> [Task instructions] Your task is to transcribe the entries exactly.

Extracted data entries
|---|
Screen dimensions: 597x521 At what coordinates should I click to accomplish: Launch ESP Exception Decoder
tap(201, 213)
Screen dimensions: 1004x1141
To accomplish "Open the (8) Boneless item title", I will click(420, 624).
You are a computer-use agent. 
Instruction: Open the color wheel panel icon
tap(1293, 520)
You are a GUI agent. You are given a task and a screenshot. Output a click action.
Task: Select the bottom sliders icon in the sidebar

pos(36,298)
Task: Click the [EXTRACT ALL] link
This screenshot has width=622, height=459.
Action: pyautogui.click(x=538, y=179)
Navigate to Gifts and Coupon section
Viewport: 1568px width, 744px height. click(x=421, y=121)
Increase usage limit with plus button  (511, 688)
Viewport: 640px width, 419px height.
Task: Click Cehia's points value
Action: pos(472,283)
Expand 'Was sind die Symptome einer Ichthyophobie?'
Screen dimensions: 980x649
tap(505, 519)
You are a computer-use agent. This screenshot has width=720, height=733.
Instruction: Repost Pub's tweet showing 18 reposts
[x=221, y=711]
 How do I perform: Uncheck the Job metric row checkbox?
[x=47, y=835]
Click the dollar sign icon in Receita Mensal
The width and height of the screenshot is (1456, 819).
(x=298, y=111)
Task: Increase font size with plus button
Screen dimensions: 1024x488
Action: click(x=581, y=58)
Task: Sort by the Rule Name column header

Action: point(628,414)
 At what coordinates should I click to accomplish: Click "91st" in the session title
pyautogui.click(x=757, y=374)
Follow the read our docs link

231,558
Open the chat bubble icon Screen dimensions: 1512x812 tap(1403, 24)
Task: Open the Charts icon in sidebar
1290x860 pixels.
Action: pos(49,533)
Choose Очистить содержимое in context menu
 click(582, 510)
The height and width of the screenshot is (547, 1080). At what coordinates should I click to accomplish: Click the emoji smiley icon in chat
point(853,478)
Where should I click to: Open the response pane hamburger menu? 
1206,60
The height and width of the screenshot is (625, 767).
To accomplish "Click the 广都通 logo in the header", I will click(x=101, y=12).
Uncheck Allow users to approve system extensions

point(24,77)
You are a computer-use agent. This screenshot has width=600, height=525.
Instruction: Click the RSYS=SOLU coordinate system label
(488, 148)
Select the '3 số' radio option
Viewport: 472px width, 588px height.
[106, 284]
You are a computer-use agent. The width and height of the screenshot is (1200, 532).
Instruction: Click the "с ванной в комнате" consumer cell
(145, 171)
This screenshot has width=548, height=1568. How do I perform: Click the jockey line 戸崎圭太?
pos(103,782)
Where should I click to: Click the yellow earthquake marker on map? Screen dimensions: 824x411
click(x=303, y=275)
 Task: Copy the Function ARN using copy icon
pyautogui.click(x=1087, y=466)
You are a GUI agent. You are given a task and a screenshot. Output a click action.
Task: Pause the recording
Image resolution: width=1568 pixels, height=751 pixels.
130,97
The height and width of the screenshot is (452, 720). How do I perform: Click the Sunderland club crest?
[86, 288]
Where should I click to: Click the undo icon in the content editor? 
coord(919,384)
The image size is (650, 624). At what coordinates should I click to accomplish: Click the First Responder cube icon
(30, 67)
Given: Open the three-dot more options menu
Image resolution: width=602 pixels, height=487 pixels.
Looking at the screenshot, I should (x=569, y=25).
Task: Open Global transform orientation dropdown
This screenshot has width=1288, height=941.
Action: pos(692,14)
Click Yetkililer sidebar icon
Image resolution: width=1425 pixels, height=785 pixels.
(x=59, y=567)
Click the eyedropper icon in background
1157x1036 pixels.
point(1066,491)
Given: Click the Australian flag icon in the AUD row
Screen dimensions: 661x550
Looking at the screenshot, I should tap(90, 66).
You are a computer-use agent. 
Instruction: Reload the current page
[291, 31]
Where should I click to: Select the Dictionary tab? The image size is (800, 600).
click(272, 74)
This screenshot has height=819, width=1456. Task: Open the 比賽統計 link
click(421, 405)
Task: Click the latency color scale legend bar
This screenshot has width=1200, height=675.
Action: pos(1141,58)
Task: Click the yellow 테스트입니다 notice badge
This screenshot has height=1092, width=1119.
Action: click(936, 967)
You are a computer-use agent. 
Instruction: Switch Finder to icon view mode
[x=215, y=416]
|---|
> [Problem solution]
Screen dimensions: 597x521 At what coordinates should I click to accomplish: Launch ESP Exception Decoder
tap(201, 213)
Screen dimensions: 1004x1141
To accomplish "Open the (8) Boneless item title", I will click(420, 624).
You are a computer-use agent. 
Instruction: Open the color wheel panel icon
tap(1293, 520)
You are a GUI agent. You are given a task and a screenshot. Output a click action.
Task: Select the bottom sliders icon in the sidebar

pos(36,298)
Task: Click the [EXTRACT ALL] link
This screenshot has width=622, height=459.
Action: pyautogui.click(x=538, y=179)
Navigate to Gifts and Coupon section
Viewport: 1568px width, 744px height. click(x=421, y=121)
Increase usage limit with plus button  (511, 688)
Viewport: 640px width, 419px height.
Task: Click Cehia's points value
Action: pos(472,283)
Expand 'Was sind die Symptome einer Ichthyophobie?'
Screen dimensions: 980x649
tap(505, 519)
You are a computer-use agent. This screenshot has width=720, height=733.
Instruction: Repost Pub's tweet showing 18 reposts
[x=221, y=711]
 How do I perform: Uncheck the Job metric row checkbox?
[x=47, y=835]
Click the dollar sign icon in Receita Mensal
The width and height of the screenshot is (1456, 819).
(x=298, y=111)
Task: Increase font size with plus button
Screen dimensions: 1024x488
Action: click(x=581, y=58)
Task: Sort by the Rule Name column header

Action: point(628,414)
 At what coordinates should I click to accomplish: Click "91st" in the session title
pyautogui.click(x=757, y=374)
Follow the read our docs link

231,558
Open the chat bubble icon Screen dimensions: 1512x812 tap(1403, 24)
Task: Open the Charts icon in sidebar
1290x860 pixels.
Action: pos(49,533)
Choose Очистить содержимое in context menu
 click(582, 510)
The height and width of the screenshot is (547, 1080). At what coordinates should I click to accomplish: Click the emoji smiley icon in chat
point(853,478)
Where should I click to: Open the response pane hamburger menu? 
1206,60
The height and width of the screenshot is (625, 767).
To accomplish "Click the 广都通 logo in the header", I will click(x=101, y=12).
Uncheck Allow users to approve system extensions

point(24,77)
You are a computer-use agent. This screenshot has width=600, height=525.
Instruction: Click the RSYS=SOLU coordinate system label
(488, 148)
Select the '3 số' radio option
Viewport: 472px width, 588px height.
[106, 284]
You are a computer-use agent. The width and height of the screenshot is (1200, 532).
Instruction: Click the "с ванной в комнате" consumer cell
(145, 171)
This screenshot has width=548, height=1568. How do I perform: Click the jockey line 戸崎圭太?
pos(103,782)
Where should I click to: Click the yellow earthquake marker on map? Screen dimensions: 824x411
click(x=303, y=275)
 Task: Copy the Function ARN using copy icon
pyautogui.click(x=1087, y=466)
You are a GUI agent. You are given a task and a screenshot. Output a click action.
Task: Pause the recording
Image resolution: width=1568 pixels, height=751 pixels.
130,97
The height and width of the screenshot is (452, 720). How do I perform: Click the Sunderland club crest?
[86, 288]
Where should I click to: Click the undo icon in the content editor? 
coord(919,384)
The image size is (650, 624). At what coordinates should I click to accomplish: Click the First Responder cube icon
(30, 67)
Given: Open the three-dot more options menu
Image resolution: width=602 pixels, height=487 pixels.
Looking at the screenshot, I should (x=569, y=25).
Task: Open Global transform orientation dropdown
This screenshot has width=1288, height=941.
Action: pos(692,14)
Click Yetkililer sidebar icon
Image resolution: width=1425 pixels, height=785 pixels.
(x=59, y=567)
Click the eyedropper icon in background
1157x1036 pixels.
point(1066,491)
Given: Click the Australian flag icon in the AUD row
Screen dimensions: 661x550
Looking at the screenshot, I should tap(90, 66).
You are a computer-use agent. 
Instruction: Reload the current page
[291, 31]
Where should I click to: Select the Dictionary tab? The image size is (800, 600).
click(272, 74)
This screenshot has height=819, width=1456. Task: Open the 比賽統計 link
click(421, 405)
Task: Click the latency color scale legend bar
This screenshot has width=1200, height=675.
Action: pos(1141,58)
Task: Click the yellow 테스트입니다 notice badge
This screenshot has height=1092, width=1119.
Action: click(936, 967)
You are a computer-use agent. 
Instruction: Switch Finder to icon view mode
[x=215, y=416]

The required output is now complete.